> **YOUR OBJECTIVE**
Your answer must be an exact copy of the lines from the one containing "Instruction: Switch to the Codec Settings tab" through the last line of the records below, with no pictures; please include nothing else.

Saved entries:
Content starts
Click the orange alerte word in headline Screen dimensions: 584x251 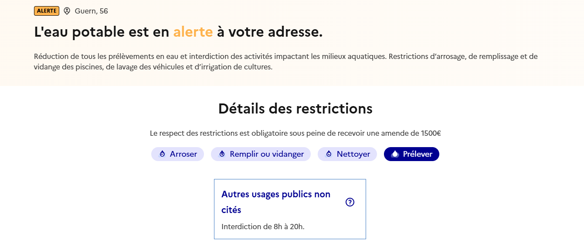coord(193,32)
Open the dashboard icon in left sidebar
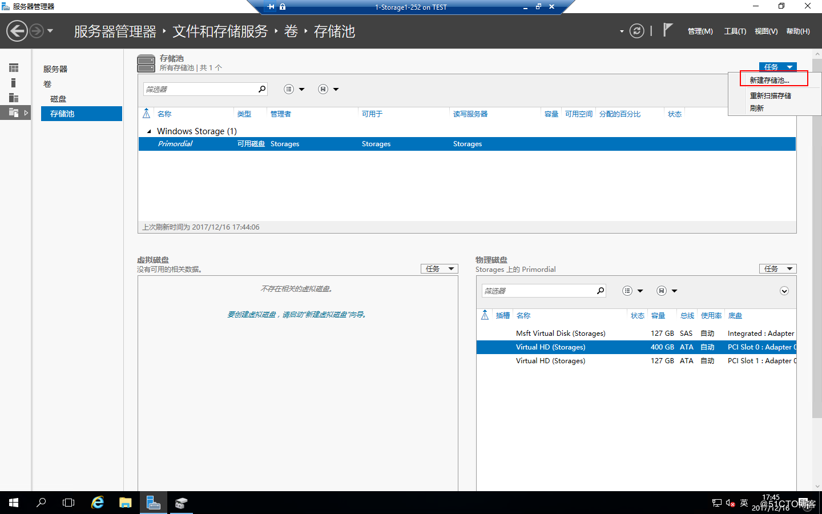 (14, 68)
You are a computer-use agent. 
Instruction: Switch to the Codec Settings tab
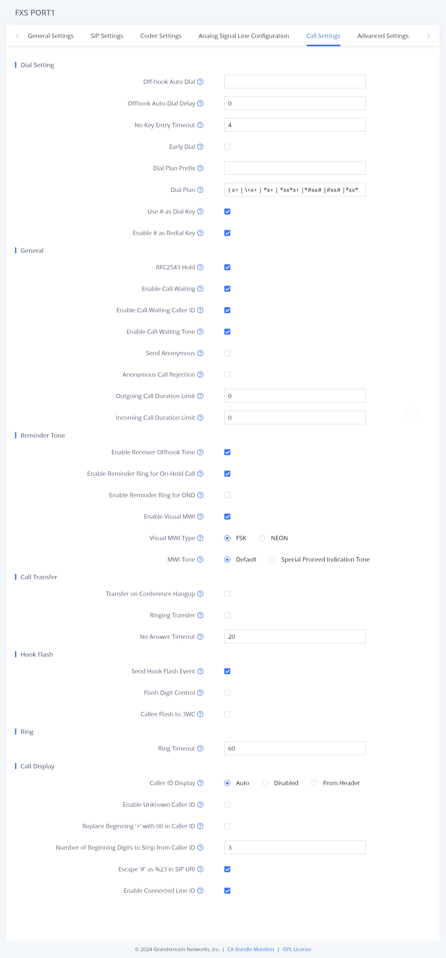[161, 36]
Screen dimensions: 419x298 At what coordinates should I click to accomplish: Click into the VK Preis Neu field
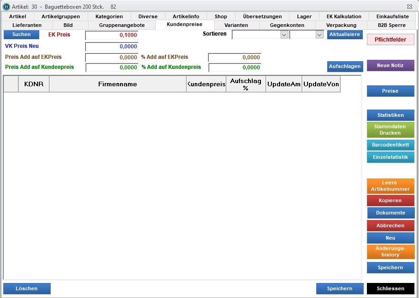[111, 47]
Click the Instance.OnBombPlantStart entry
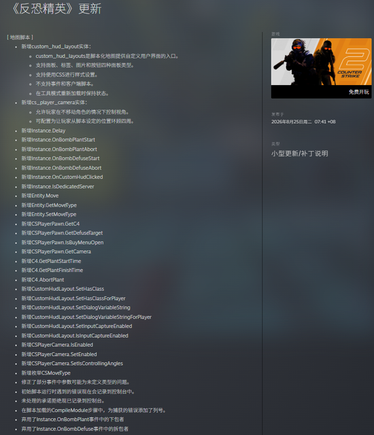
Content ends
> **RESULT FOR THIS EXERCISE**
Instruction: Switch to the Codec Settings tab
[161, 36]
Screen dimensions: 419x298 At what coordinates should I click to accomplish: Click into the VK Preis Neu field
[111, 47]
Click the Instance.OnBombPlantStart entry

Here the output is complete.